For the first time, artificial intelligence has mastered teamwork in a complex first-person video game, coordinating its actions with both human and computer teammates to consistently beat opponents as a new study shows how researchers got AI bots to teach each other to work as a team.
The classroom was a simplified version of 1999 first-person shooter, Quake III Arena. The game involves two teams that navigate around a 3D map to retrieve a flag from their opponent’s base and return it to theirs. The team with the most captures after five minutes wins. Players also fire a laser to tag enemies, sending them back to their home base.

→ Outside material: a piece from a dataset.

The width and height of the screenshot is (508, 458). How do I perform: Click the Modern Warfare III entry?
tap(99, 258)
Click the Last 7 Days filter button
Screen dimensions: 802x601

To train the AI to work as a team, the scientists created 30 different bots and pitted them against each other in a series of matches on randomly generated maps. The bots trained using brain-inspired algorithms called neural networks, which learn from data by altering the strength of connections between artificial neurons. The only data the bots had to learn from was the first-person visual perspective of their character and game points, awarded for things like picking up flags or tagging opponents.

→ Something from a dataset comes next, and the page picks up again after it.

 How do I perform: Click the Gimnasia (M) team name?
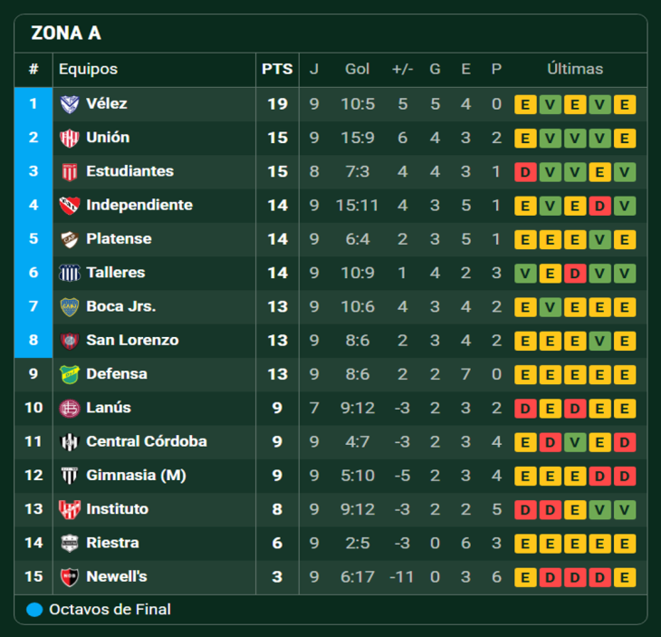coord(136,476)
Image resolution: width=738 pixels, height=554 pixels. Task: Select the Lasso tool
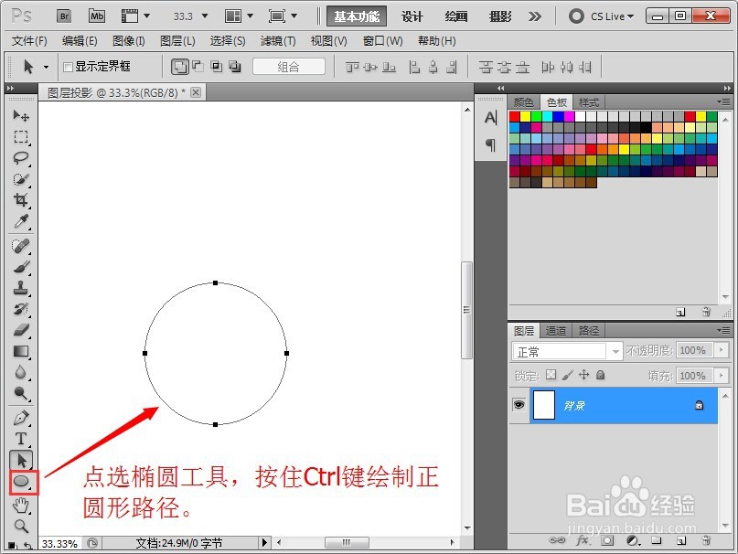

Initially the bots acted randomly. But when their actions scored points, the connections that led to the behavior were strengthened through a process called reinforcement learning. The training program also culled the bots that tended to lose and replaced them with mutated copies of top performers inspired by the way genetic variation and natural selection help animals evolve.
After 450,000 games, the researchers arrived at the best bot, which they named “For The Win”. They then tested it in various matches with a mirror FTW, an FTW bot missing a crucial learning element, the game’s in-built bots, and humans. Teams of FTW bots consistently outperformed all other groups, though humans paired with FTW bots were able to beat them 5% of the time, they report today in Science.